London - June 2016 - Figures obtained by Egress Software Technologies via a Freedom of Information (FOI) request to the Information Commissioner’s Office (ICO) highlight a concerning upward curve in reported data breach incidents, with human error remaining the main cause. The statistics provide a year-on-year analysis of Principle Seven security breaches of the Data Protection Act, examining the most recent incidents from 1st January – 31st March 2016 and comparing them against the same period in 2014 and 2015.
Worryingly, of the sectors compared over the three years, 66% reported an increase in data breach incidents, with the courts and justice sector recording a rise of 500% in the period.
Other organisations that have experienced a concerning growth in breach incidents are insurance firms (317%), general businesses (157%), solicitors and barristers (127%), and charities (109%). Although not experiencing such a dramatic rise in breaches at only 13% increase, healthcare organisations continue to top the list for total number of reported incidents at 184.

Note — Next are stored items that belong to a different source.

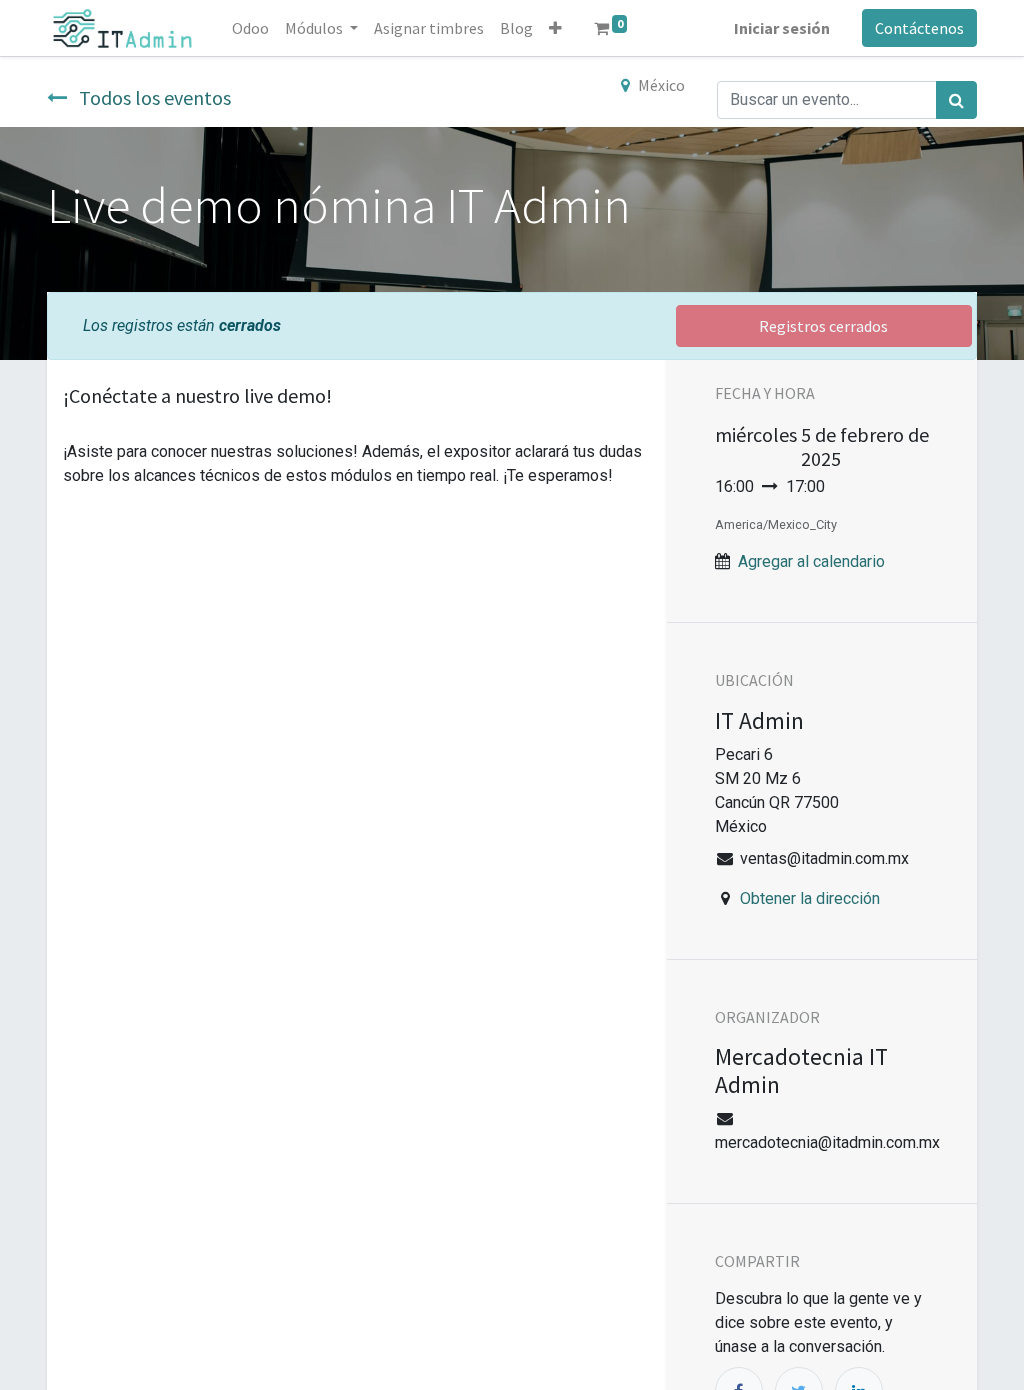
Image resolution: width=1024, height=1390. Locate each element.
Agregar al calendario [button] (811, 561)
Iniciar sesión (782, 28)
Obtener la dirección (810, 898)
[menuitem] (250, 28)
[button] (555, 28)
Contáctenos (919, 28)
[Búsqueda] (956, 100)
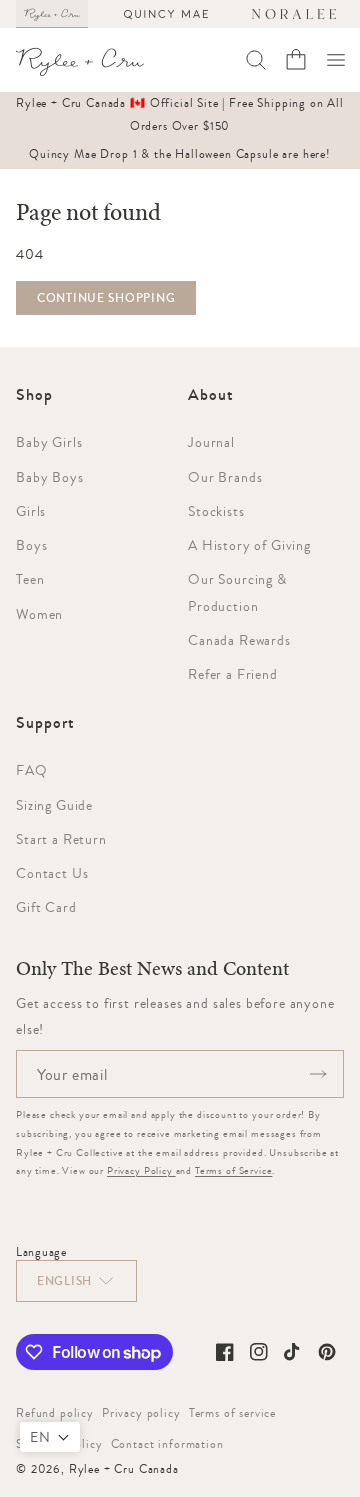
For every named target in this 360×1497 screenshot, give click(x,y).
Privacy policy (141, 1413)
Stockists (216, 511)
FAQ (32, 770)
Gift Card (46, 907)
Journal (211, 442)
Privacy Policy (141, 1170)
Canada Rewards (239, 640)
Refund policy (55, 1413)
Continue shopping (106, 298)
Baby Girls (49, 442)
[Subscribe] (318, 1074)
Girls (31, 511)
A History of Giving (249, 545)
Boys (31, 545)
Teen (30, 579)
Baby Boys (50, 477)
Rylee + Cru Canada (124, 1469)
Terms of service (232, 1413)
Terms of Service (233, 1170)
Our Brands (225, 477)
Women (39, 614)
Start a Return (61, 839)
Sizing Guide (54, 805)
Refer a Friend (233, 674)
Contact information (167, 1444)
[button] (336, 60)
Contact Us (52, 873)
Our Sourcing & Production (237, 592)
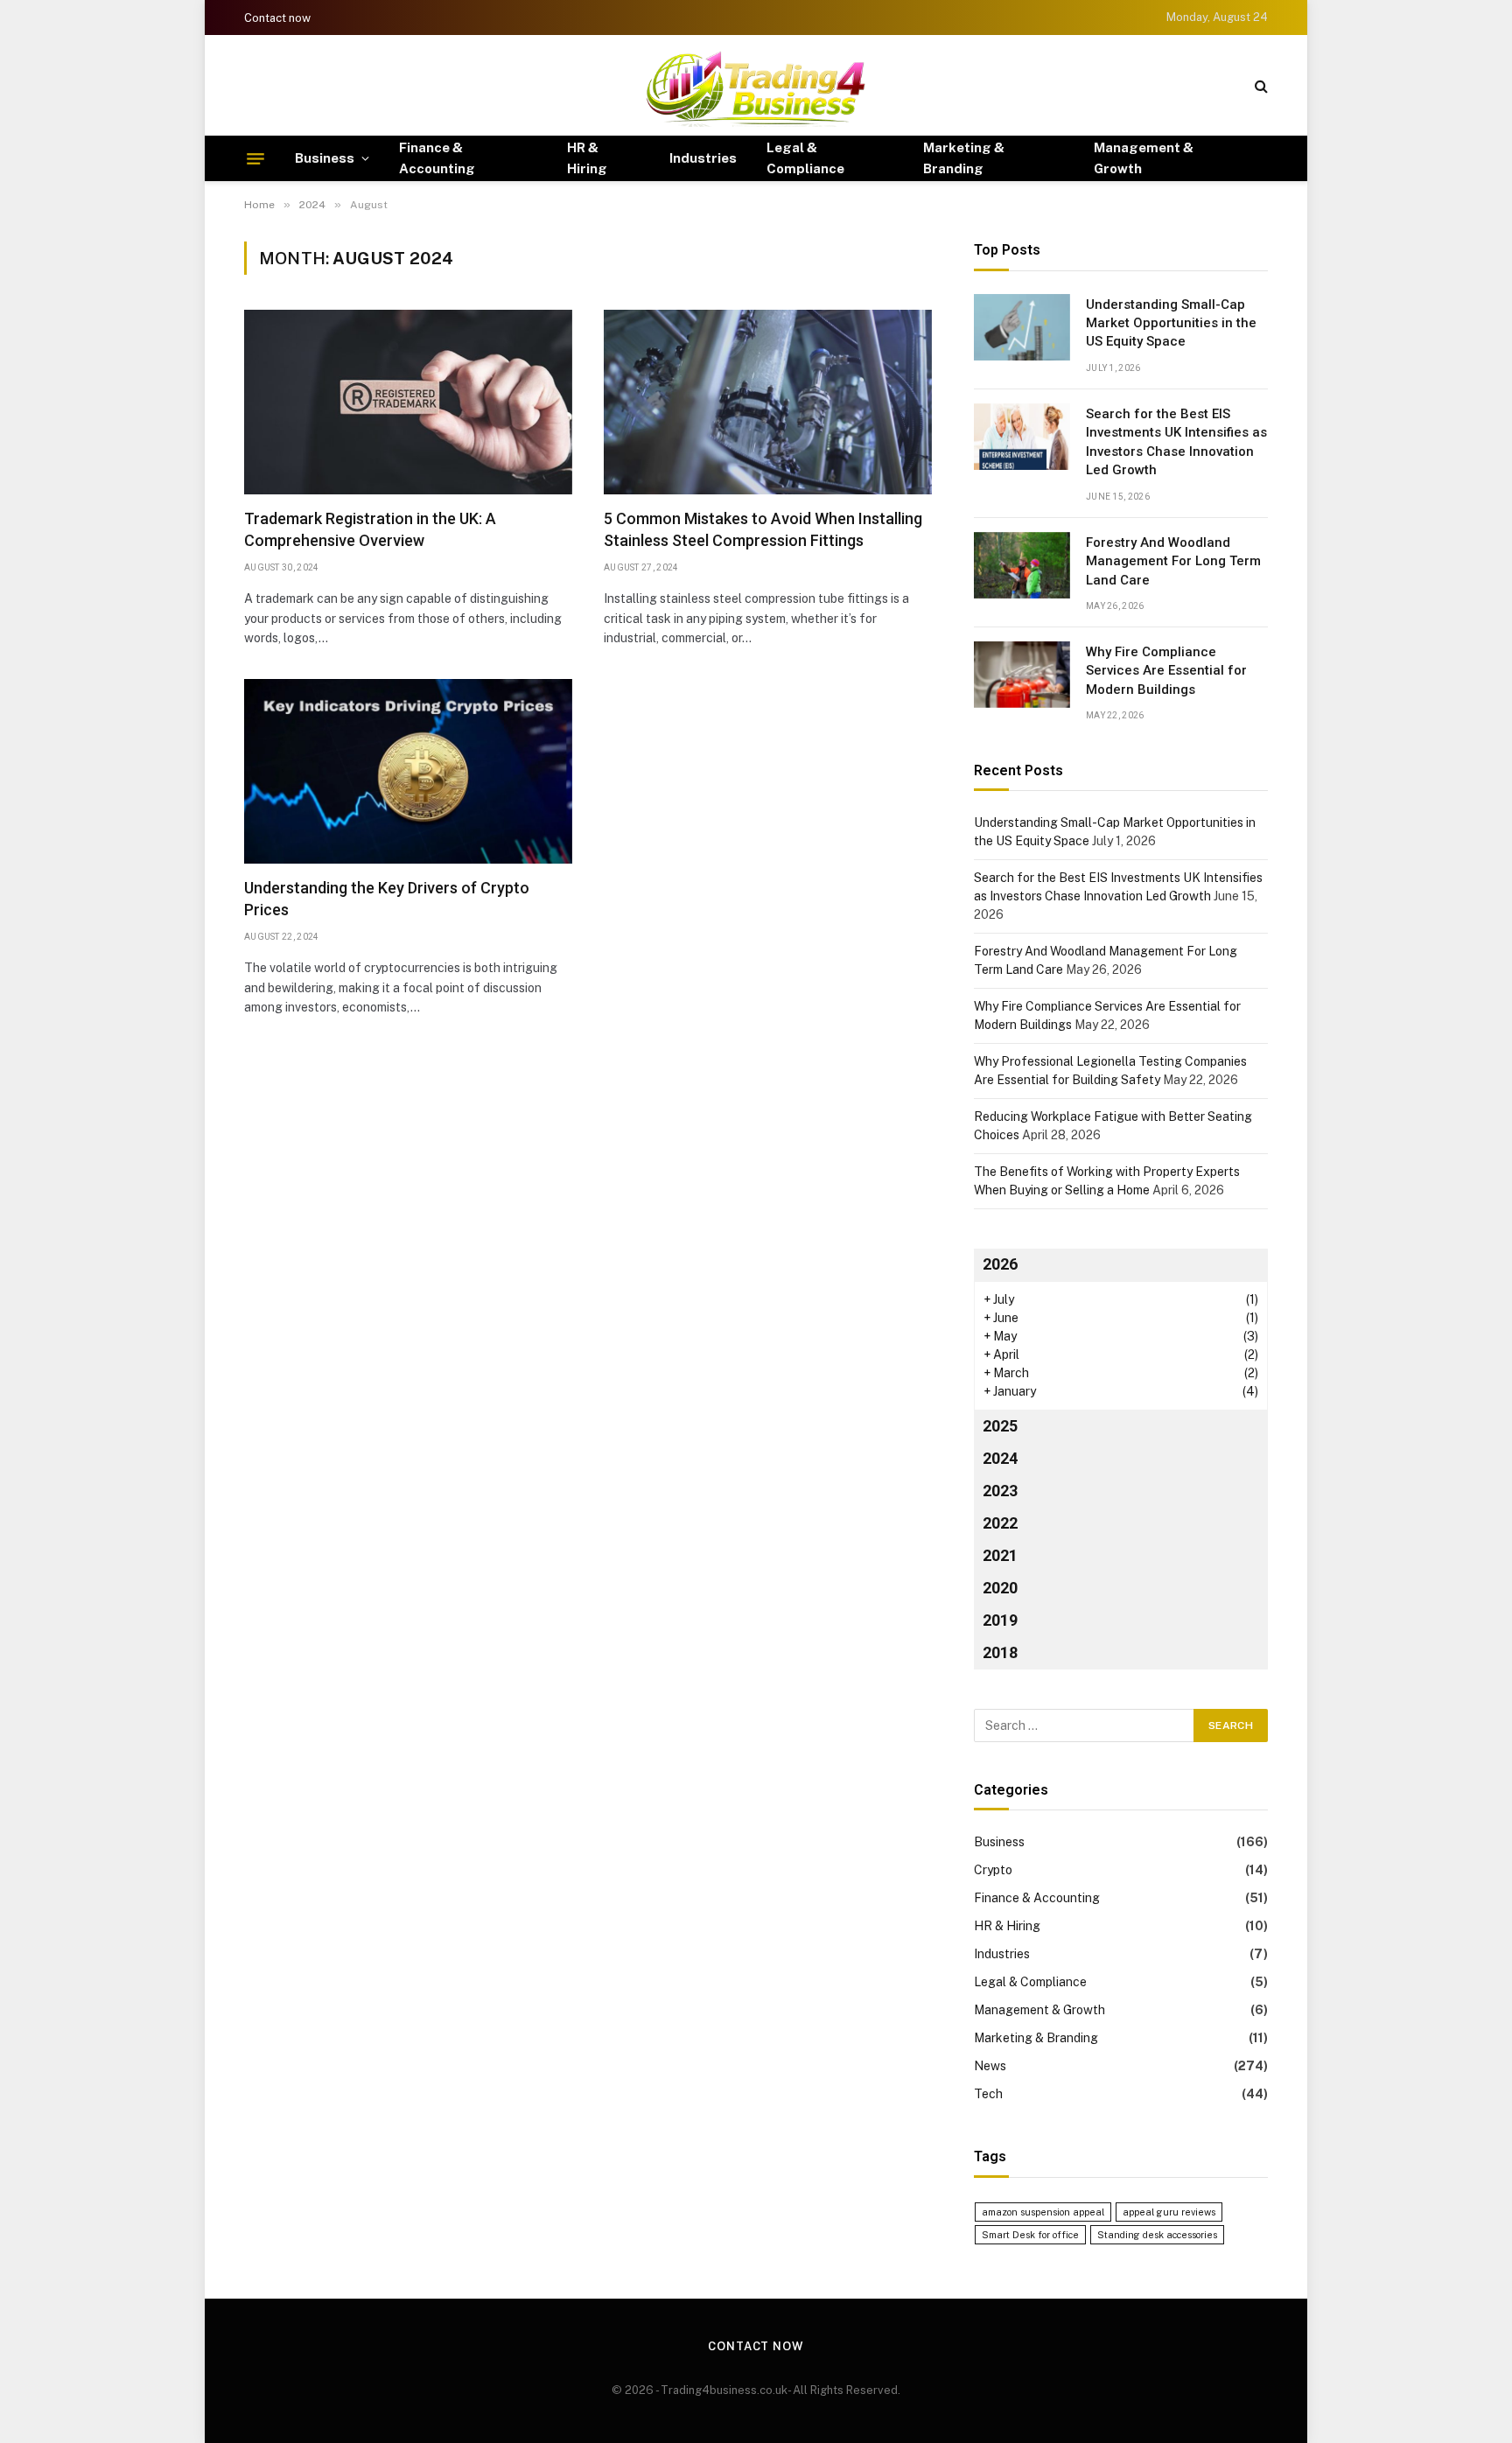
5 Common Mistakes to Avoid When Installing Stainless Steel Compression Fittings (763, 529)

Paying for their mistakes: Human error remains an unresolved data security challenge
For January – March 2016, human error accounted for almost two-thirds (62%) of the incidents reported to the ICO – far outstripping other causes, such as insecure webpages and hacking, which stands at 9% combined. Despite this, market attention and resource continues to focus on external threats, in particular cyber-attacks and hackers. This is supported by a survey published by Egress earlier this year which showed 49% of CIOs are prioritising hackers and only 20% considering human error a top priority.
Categorisation by the ICO of the types of breaches caused by human error reveals the major causes as: data posted or faxed to the wrong recipient (17%), loss and theft of paperwork (17%), and data emailed to the wrong recipient (9%). Other causes included insecure disposal of hardware and paperwork, loss or theft of unencrypted devices, and failure to redact data.
Egress CEO Tony Pepper comments: “Human error and data breach incidents continue to go hand-in-hand. Time and again we’re faced with this reality and yet as today’s statistics show, little effective action seems to have been taken to improve the situation. Clearly at a board level, mistakes continue to be made as priorities aren’t balanced, leaving companies exposed.
“The fact that so many breaches are caused by methods of working that are known data breach pitfalls – such as faxing and posting sensitive information, or using plaintext email – should be a major concern for all organisations. Organisations need to begin gaining a holistic understanding of the information security measures they have in place. This begins with examining the nature of the data produced and handled by their staff, and using a classification tool to mandate how it is treated. Next, they need to make sure that, when required, the data is released in the correct manner. Integration between classification policy and tools, such as email encryption and secure online collaboration, can ensure the correct protection and control is applied to the data when it is released from their environment – functionality obviously not available in more traditional ways of working.”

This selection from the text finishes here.